/---

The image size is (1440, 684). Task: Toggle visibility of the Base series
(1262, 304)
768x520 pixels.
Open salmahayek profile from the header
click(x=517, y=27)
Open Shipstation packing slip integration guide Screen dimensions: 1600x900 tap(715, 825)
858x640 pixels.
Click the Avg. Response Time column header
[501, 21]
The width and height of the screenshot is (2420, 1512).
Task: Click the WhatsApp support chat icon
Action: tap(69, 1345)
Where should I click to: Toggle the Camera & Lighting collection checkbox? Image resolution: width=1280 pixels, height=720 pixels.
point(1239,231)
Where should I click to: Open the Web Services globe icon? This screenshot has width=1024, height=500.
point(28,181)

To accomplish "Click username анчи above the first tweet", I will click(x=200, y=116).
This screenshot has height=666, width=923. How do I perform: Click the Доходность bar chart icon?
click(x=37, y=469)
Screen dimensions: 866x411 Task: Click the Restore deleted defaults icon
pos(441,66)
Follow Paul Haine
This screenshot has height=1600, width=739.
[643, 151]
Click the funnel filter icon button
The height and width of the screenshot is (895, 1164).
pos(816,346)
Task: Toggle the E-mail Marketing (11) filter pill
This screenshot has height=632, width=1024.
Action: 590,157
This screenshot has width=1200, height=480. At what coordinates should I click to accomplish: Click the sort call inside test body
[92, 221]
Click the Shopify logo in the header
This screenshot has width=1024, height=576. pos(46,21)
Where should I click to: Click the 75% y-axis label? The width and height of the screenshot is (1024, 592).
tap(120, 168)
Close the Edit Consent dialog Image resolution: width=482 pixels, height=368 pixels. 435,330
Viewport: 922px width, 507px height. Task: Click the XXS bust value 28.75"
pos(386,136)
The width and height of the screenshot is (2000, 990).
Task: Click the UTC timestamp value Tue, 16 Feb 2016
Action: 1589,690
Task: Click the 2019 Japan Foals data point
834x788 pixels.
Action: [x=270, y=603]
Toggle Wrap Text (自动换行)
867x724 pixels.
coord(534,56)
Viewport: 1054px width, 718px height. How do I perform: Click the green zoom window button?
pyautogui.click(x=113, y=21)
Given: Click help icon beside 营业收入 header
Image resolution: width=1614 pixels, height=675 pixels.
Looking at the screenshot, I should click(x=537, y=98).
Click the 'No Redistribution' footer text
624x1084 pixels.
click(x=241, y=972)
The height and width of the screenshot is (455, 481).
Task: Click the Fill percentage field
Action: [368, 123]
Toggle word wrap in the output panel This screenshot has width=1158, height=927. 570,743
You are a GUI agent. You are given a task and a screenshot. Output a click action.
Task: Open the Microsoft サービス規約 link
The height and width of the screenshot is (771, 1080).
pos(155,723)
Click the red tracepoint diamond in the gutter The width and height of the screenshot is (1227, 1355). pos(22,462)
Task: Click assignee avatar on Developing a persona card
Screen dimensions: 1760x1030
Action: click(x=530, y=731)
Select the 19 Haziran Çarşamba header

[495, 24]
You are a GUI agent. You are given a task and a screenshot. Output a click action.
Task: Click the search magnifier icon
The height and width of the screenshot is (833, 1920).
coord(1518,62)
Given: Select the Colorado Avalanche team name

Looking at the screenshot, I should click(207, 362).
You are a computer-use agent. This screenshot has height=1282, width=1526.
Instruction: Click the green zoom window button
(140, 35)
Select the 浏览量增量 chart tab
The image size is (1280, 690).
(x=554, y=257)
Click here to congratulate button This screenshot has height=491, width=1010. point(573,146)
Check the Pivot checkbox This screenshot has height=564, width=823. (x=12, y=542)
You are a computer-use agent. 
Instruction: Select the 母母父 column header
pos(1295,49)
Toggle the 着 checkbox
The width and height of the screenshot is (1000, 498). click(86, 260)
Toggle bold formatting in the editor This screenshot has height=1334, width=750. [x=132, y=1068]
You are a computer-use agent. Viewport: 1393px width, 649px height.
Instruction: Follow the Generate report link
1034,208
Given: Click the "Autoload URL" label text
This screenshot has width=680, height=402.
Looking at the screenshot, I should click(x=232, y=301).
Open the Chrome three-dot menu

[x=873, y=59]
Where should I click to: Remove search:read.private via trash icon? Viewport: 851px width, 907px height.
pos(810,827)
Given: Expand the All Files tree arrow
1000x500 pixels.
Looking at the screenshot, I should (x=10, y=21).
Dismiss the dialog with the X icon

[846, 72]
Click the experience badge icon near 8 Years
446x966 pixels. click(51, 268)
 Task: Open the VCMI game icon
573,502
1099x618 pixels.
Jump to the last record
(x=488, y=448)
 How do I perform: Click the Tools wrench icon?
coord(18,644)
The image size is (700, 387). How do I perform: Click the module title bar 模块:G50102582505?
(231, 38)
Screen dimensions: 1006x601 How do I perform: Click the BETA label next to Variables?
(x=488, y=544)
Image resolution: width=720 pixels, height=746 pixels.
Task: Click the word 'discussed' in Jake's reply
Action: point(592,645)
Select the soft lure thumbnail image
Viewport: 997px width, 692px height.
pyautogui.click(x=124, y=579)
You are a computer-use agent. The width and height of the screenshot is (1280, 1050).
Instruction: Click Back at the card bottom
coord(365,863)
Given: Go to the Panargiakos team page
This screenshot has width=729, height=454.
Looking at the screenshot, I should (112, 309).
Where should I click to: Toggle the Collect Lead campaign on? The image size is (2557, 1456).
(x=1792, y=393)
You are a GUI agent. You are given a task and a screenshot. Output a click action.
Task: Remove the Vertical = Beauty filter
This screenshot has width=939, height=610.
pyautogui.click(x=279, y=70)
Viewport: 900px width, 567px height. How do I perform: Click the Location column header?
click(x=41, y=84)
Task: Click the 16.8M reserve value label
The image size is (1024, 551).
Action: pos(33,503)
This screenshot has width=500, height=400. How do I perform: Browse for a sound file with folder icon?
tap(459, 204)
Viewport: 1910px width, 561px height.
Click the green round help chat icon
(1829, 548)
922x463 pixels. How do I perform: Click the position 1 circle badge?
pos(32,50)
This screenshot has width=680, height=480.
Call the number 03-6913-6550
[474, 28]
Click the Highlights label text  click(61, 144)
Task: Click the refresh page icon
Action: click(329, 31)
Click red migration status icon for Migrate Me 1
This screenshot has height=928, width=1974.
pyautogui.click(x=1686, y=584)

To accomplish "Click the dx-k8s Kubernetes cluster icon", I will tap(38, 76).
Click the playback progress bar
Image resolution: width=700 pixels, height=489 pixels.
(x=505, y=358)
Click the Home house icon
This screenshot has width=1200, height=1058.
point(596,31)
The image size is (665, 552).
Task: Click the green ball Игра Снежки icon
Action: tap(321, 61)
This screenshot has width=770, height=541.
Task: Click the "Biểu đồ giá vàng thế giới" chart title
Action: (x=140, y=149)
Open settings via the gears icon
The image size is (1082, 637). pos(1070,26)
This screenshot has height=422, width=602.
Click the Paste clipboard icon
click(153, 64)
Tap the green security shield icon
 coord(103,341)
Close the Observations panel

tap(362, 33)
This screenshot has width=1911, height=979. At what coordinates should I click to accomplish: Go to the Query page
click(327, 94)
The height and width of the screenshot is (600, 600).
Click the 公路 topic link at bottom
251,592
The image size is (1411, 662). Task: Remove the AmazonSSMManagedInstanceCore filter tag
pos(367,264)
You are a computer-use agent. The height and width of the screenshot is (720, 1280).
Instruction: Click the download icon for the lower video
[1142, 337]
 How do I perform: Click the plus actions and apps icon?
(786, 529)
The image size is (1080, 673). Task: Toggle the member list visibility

\---

ABOUT THIS TASK -> Every line that contains the string "agent" should be copied from the entries.

RESULT OF THIS TASK ->
You are a GUI agent. You are given a task and a screenshot. Output a click action.
You are a GUI agent. You are given a task and a screenshot. Output a click action.
You are a computer-use agent. This screenshot has height=1282, width=1526.
You are a computer-use agent. 
You are a computer-use agent. Viewport: 1393px width, 649px height.
You are a computer-use agent. The width and height of the screenshot is (1280, 1050).
You are a GUI agent. You are given a task and a screenshot. Output a click action.
You are a computer-use agent. The height and width of the screenshot is (720, 1280).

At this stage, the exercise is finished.